=== Data excerpts ===
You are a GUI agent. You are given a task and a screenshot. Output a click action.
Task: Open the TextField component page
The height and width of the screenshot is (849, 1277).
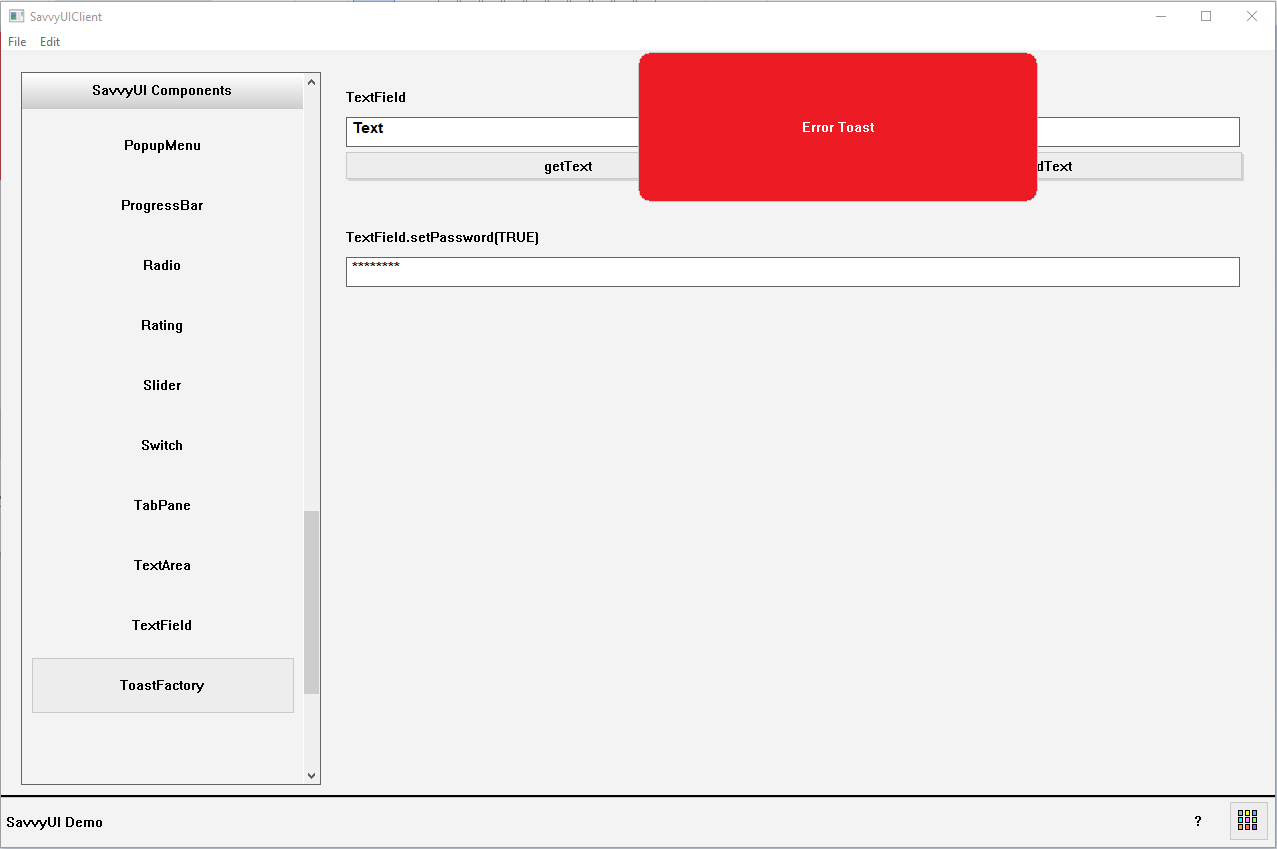162,625
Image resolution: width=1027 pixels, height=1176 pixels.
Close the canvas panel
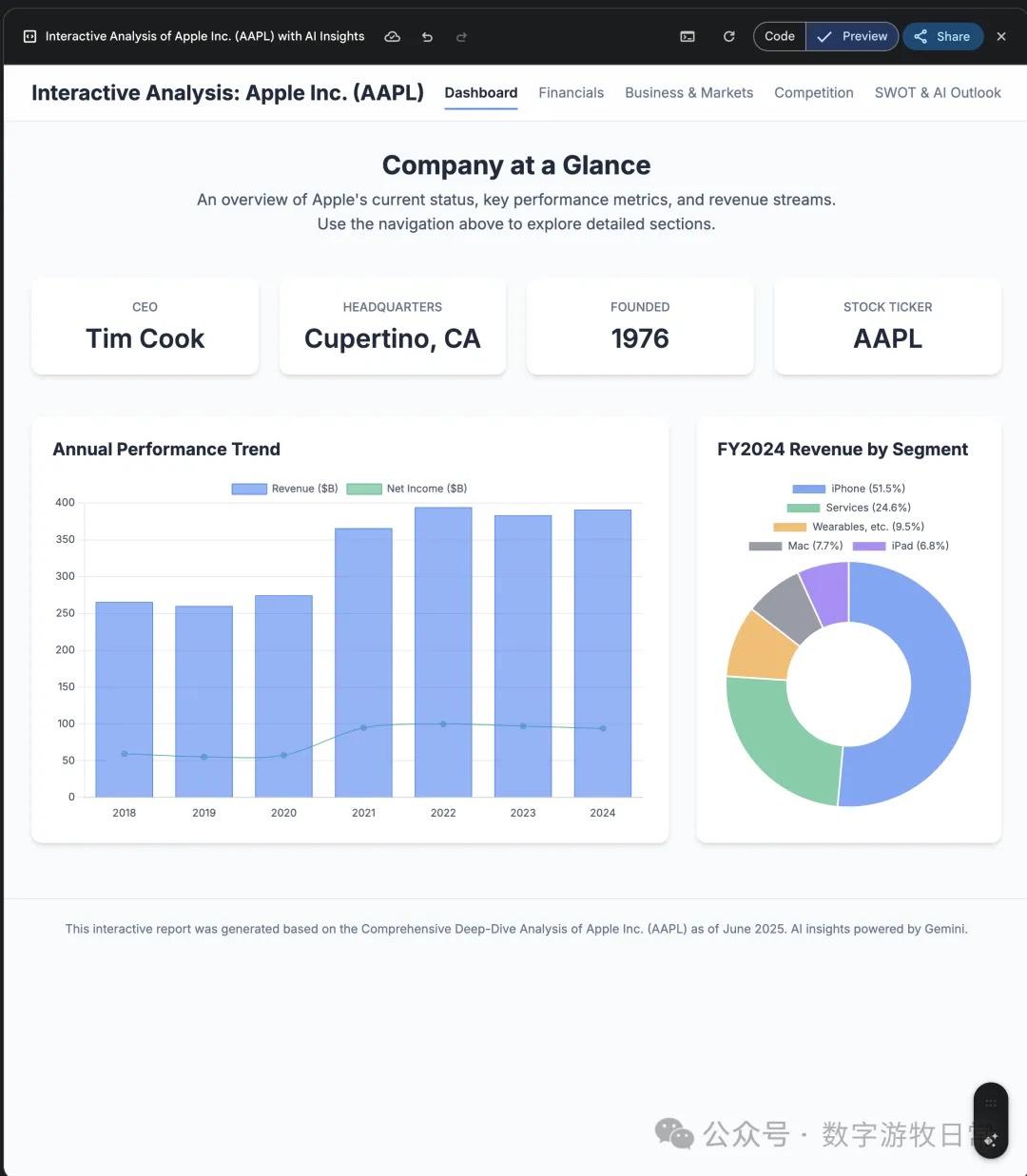[x=1001, y=36]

=== Task to carry out ===
Format the listing above as a numbered list with one line per item. Skip any blank lines and leave the pictures out.

=== Answer for this exercise ===
1. You are a GUI agent. You are given a task and a screenshot. Output a click action.
2. Task: Open the TextField component page
3. The height and width of the screenshot is (849, 1277).
4. 162,625
5. Image resolution: width=1027 pixels, height=1176 pixels.
6. Close the canvas panel
7. [x=1001, y=36]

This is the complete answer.